Since a majority of the scene was textured using tiling materials, only a handful of the props needed unique textures. The most important one being the cooling tower itself. The tower was a unique challenge for me because I’ve never worked on a prop like it before. They have such an interesting texture to them that I struggled while trying to replicate it at first.
After a bit of experimentation, I realized I could bake the braces that run around the body of the tower straight onto the low poly mesh. On the left, you can see the high poly mesh with the braces extruded. (I disabled the wireframe so you can see what’s going on) That way I could utilize the normal and ambient occlusion maps in Substance Painter to generate dirt around the braces. The dirt generator really made the braces pop out from the mesh. By mirroring the bottom support I was able to save on UV space. Not only did I use Painter to texture the tower, but I also used it to create a little trim sheet for the various metal beams and rebar meshes. By coloring the high poly pieces of the trim sheet with different colors, I am able to use the ID Color picker inside Painter to select specific spots on the plane. This way I can still use smart materials on each piece of the trim despite the mesh being a flat plane.

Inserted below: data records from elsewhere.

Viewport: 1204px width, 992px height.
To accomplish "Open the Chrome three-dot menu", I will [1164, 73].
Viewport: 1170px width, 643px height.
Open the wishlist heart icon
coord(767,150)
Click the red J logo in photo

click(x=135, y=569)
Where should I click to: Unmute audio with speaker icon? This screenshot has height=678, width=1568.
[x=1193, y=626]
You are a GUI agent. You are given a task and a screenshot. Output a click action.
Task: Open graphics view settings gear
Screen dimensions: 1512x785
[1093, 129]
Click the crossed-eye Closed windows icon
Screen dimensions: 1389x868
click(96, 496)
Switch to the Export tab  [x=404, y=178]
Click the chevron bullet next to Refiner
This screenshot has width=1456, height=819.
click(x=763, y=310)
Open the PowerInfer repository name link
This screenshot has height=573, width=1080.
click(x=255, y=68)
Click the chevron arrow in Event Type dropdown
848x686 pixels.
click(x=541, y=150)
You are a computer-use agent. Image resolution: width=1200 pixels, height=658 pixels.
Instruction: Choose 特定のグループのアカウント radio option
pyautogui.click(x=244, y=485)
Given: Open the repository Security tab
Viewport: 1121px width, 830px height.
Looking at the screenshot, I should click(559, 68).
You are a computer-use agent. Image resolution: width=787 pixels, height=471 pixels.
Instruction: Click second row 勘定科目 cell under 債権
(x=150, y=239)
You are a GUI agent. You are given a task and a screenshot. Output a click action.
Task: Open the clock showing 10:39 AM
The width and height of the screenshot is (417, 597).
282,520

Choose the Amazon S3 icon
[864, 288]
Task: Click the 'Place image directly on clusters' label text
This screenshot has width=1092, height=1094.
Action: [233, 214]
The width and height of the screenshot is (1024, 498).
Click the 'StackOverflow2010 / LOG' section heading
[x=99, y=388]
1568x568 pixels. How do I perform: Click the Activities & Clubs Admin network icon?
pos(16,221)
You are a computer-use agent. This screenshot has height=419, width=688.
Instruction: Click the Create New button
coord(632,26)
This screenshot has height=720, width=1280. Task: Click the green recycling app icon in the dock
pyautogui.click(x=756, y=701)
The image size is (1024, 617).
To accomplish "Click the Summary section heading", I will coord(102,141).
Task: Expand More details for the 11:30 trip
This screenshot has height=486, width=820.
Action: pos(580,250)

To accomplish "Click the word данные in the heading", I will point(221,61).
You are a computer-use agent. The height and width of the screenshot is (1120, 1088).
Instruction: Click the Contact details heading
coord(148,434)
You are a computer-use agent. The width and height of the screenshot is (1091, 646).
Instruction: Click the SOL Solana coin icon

The scene is mainly lit by a static directional light and skylight. Global illumination did a decent job of bouncing light to the back of the building, however, I did need to add a couple of dim fake lights to highlight some of the darker spots.
Post-processing was an important aspect of setting the right mood. Despite the crumbling surroundings, I wanted the scene to feel like a warm and peaceful summer afternoon. Without post-processing, the image is very dark and the colors are actually on the cooler side. I was able to brighten the scene a bit more by setting the min and max auto exposure to 0.1. I also played around with the color grading to achieve a warm tint to the image. There is a subtle amount of fog in the background to create a haze across the scene. Just add the sound of cicadas chirping and you have yourself a warm summer afternoon.
I learned many of these lighting techniques with the help of Tilmann Milde’s UE4 Lighting Academy on Youtube. You’ve probably seen this series linked before, and for good reason. Tilmann goes into great detail about lighting theory. It’s a fantastic resource for any lighting or environment artist.
Overall I am pleased with the way this scene turned out. I was able to quickly produce a AAA quality scene in just over a month with the help of Megascans and the Quixel Bridge plugin. This project truly proved to be a fun challenge of balancing between environment art and level design. The player's view of the tower was left intact by keeping a close eye on the composition with each iteration. That is why I can't stress enough how important the initial blockout stage is when setting up your environment. The blockout irons out any potential layout and composition problems early so you don't have to do it in the middle of an art pass. Moving around simple blocks is much easier than an environment that is already detailed.
Thanks for reading! I want to thank the Quixel discord for providing fantastic constructive criticism during development.